• **EXERCISE GOAL**: Could you repeat all of the entries below, character for character?

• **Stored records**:
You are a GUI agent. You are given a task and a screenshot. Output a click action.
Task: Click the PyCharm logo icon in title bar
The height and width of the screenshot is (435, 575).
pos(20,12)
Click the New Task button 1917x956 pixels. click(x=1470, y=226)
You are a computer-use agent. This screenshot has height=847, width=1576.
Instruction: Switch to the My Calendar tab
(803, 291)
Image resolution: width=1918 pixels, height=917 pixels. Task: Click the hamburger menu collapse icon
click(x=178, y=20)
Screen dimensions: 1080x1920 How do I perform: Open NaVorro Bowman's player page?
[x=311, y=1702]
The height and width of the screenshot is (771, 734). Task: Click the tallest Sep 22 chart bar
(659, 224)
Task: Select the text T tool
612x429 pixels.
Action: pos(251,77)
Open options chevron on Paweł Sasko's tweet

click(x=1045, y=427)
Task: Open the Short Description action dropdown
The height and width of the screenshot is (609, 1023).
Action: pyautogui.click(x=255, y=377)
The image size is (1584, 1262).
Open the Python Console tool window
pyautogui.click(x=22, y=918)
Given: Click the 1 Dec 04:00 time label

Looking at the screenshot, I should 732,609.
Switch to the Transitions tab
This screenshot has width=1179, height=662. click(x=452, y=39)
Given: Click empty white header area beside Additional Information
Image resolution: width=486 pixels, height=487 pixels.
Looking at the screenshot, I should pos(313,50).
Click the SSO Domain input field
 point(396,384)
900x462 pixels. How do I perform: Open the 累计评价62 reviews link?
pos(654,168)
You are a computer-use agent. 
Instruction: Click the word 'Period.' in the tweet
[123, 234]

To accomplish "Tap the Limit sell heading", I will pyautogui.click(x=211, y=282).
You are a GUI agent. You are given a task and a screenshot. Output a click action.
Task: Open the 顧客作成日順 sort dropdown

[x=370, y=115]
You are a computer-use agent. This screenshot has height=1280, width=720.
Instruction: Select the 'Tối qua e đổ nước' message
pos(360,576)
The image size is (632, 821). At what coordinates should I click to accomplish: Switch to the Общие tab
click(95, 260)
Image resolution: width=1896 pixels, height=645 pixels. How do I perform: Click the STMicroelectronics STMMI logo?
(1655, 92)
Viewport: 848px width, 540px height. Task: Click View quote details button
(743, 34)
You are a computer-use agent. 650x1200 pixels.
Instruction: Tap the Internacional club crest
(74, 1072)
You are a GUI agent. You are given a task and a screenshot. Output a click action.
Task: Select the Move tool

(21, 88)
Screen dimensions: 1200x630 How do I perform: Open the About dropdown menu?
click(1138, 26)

• **ANSWER TO THIS PROBLEM**:
You are a GUI agent. You are given a task and a screenshot. Output a click action.
Task: Click the PyCharm logo icon in title bar
The height and width of the screenshot is (435, 575).
pos(20,12)
Click the New Task button 1917x956 pixels. click(x=1470, y=226)
You are a computer-use agent. This screenshot has height=847, width=1576.
Instruction: Switch to the My Calendar tab
(803, 291)
Image resolution: width=1918 pixels, height=917 pixels. Task: Click the hamburger menu collapse icon
click(x=178, y=20)
Screen dimensions: 1080x1920 How do I perform: Open NaVorro Bowman's player page?
[x=311, y=1702]
The height and width of the screenshot is (771, 734). Task: Click the tallest Sep 22 chart bar
(659, 224)
Task: Select the text T tool
612x429 pixels.
Action: pos(251,77)
Open options chevron on Paweł Sasko's tweet

click(x=1045, y=427)
Task: Open the Short Description action dropdown
The height and width of the screenshot is (609, 1023).
Action: pyautogui.click(x=255, y=377)
The image size is (1584, 1262).
Open the Python Console tool window
pyautogui.click(x=22, y=918)
Given: Click the 1 Dec 04:00 time label

Looking at the screenshot, I should 732,609.
Switch to the Transitions tab
This screenshot has width=1179, height=662. click(x=452, y=39)
Given: Click empty white header area beside Additional Information
Image resolution: width=486 pixels, height=487 pixels.
Looking at the screenshot, I should pos(313,50).
Click the SSO Domain input field
 point(396,384)
900x462 pixels. How do I perform: Open the 累计评价62 reviews link?
pos(654,168)
You are a computer-use agent. 
Instruction: Click the word 'Period.' in the tweet
[123, 234]

To accomplish "Tap the Limit sell heading", I will pyautogui.click(x=211, y=282).
You are a GUI agent. You are given a task and a screenshot. Output a click action.
Task: Open the 顧客作成日順 sort dropdown

[x=370, y=115]
You are a computer-use agent. This screenshot has height=1280, width=720.
Instruction: Select the 'Tối qua e đổ nước' message
pos(360,576)
The image size is (632, 821). At what coordinates should I click to accomplish: Switch to the Общие tab
click(95, 260)
Image resolution: width=1896 pixels, height=645 pixels. How do I perform: Click the STMicroelectronics STMMI logo?
(1655, 92)
Viewport: 848px width, 540px height. Task: Click View quote details button
(743, 34)
You are a computer-use agent. 650x1200 pixels.
Instruction: Tap the Internacional club crest
(74, 1072)
You are a GUI agent. You are given a task and a screenshot. Output a click action.
Task: Select the Move tool

(21, 88)
Screen dimensions: 1200x630 How do I perform: Open the About dropdown menu?
click(1138, 26)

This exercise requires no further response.